▸ **DATA TO USE**:
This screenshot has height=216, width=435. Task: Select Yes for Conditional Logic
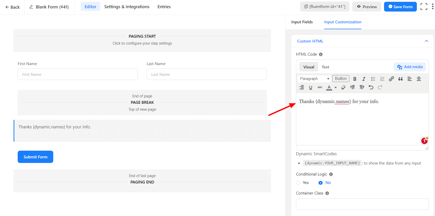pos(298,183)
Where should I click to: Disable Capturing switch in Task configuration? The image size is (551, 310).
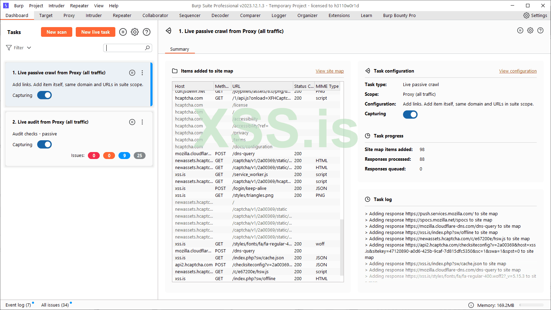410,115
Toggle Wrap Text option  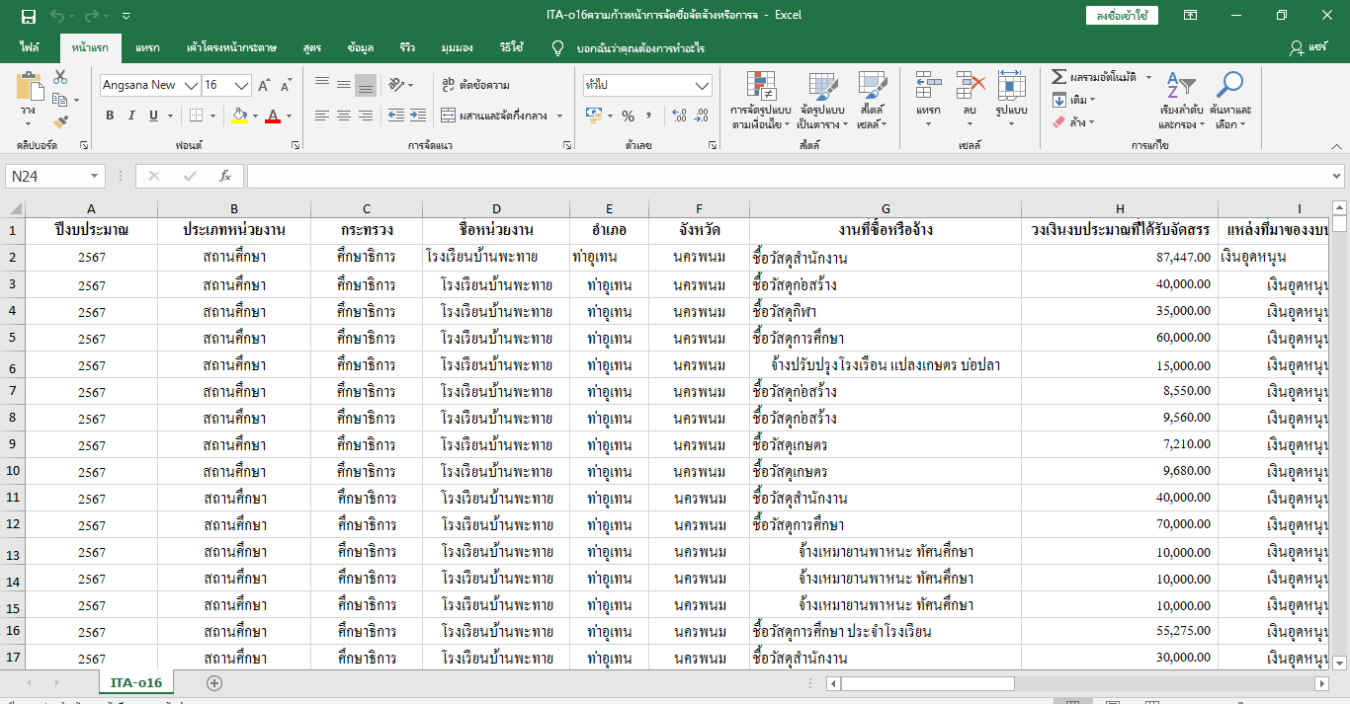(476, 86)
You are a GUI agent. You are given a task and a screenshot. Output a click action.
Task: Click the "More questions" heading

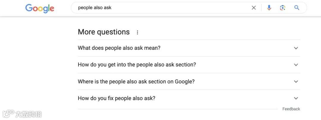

* * *

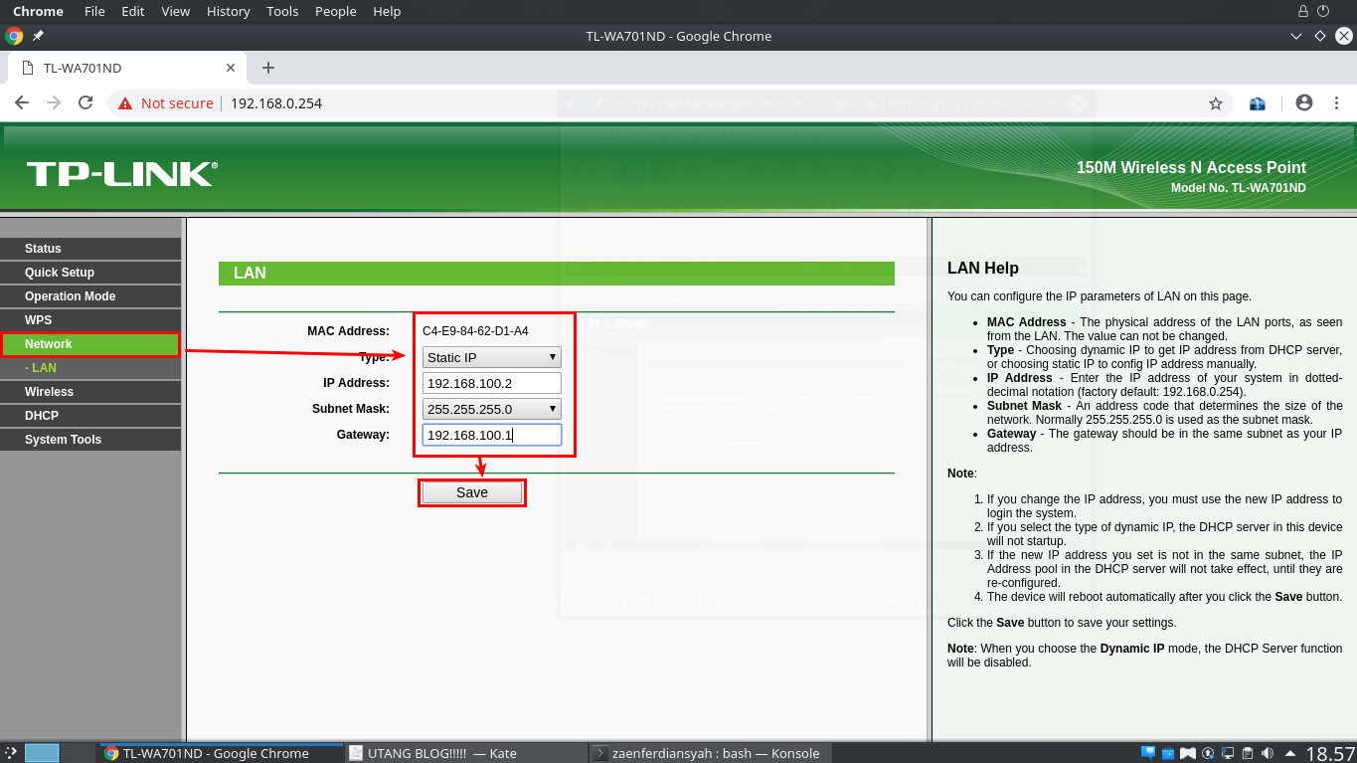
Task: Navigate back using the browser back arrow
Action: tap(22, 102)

...

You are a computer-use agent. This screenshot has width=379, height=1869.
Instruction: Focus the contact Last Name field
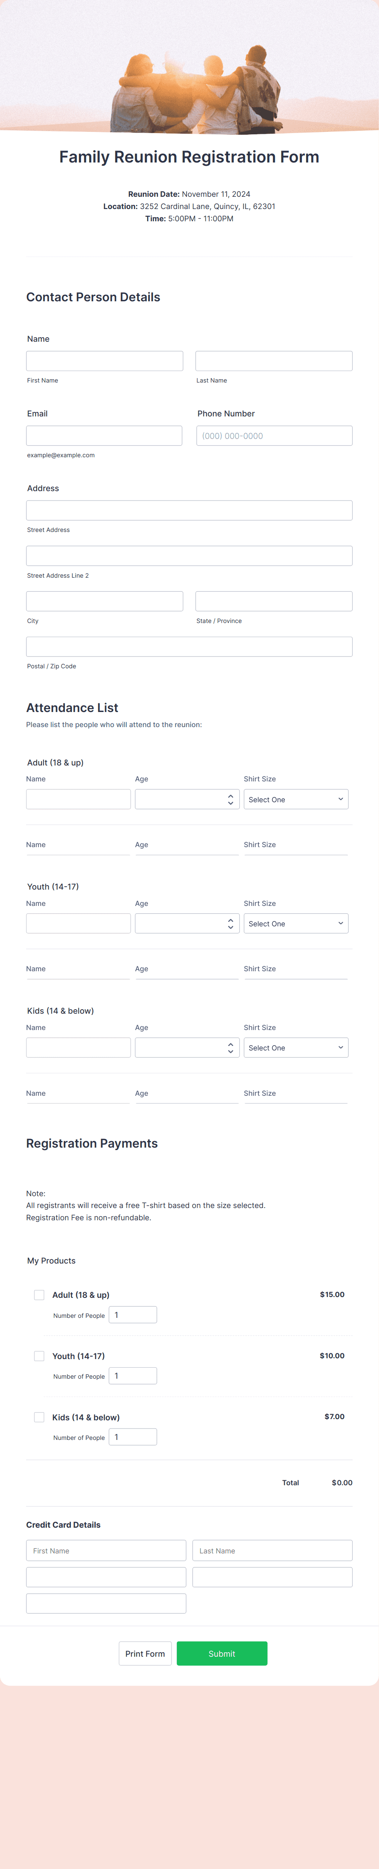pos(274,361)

▸ **DESCRIPTION OF THE TASK**: Only the lines above from the one with "You are a GUI" up to and including the one with "Task: Click the" should be repeated, exactly as written.

▸ **RESPONSE**:
You are a GUI agent. You are given a task and a screenshot. Output a click action.
Task: Click the "More questions" heading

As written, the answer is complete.